▸ **Work required**
Within these entries, which lines include the string "agent"? Copy each one.

▸ **Records to use**

○ ○ ○

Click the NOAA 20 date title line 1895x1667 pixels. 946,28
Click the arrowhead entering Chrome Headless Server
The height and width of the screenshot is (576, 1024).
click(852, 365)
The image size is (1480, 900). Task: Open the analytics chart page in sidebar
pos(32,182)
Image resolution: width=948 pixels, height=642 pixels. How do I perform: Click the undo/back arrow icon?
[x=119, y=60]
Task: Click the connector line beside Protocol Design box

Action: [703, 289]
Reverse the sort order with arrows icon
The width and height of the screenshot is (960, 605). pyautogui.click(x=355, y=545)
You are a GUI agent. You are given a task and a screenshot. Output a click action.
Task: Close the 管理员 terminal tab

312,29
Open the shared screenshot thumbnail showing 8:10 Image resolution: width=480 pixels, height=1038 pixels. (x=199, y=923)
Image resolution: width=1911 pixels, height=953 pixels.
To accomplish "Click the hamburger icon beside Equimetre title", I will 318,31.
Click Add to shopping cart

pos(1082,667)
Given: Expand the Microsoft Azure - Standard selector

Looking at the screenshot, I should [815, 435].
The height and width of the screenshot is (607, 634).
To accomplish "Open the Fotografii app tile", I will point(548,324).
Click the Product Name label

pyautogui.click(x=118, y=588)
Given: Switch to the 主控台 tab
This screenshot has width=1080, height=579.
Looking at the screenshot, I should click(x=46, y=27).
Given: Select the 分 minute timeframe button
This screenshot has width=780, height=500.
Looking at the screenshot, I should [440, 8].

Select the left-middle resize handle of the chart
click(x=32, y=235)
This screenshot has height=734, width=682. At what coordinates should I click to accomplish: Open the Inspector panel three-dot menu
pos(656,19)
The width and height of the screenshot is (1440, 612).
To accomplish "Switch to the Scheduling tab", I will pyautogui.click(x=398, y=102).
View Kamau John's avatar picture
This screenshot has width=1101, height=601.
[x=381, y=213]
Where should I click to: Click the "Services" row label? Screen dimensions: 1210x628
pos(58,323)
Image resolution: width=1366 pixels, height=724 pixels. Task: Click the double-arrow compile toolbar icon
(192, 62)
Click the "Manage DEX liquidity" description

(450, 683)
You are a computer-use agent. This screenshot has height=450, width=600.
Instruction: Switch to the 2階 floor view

○ ○ ○

▸ **Answer box**
You are a GUI agent. You are given a task and a screenshot. Output a click action.
You are a computer-use agent. This screenshot has height=450, width=600.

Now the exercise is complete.